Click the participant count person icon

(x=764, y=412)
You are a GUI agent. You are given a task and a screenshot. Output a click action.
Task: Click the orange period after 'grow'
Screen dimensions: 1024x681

§

> **Your task**
Your output should be an exact copy of the lines from the one containing "You are a GUI" through the last line of the data above.

> **Your response**
You are a GUI agent. You are given a task and a screenshot. Output a click action.
Task: Click the orange period after 'grow'
Screen dimensions: 1024x681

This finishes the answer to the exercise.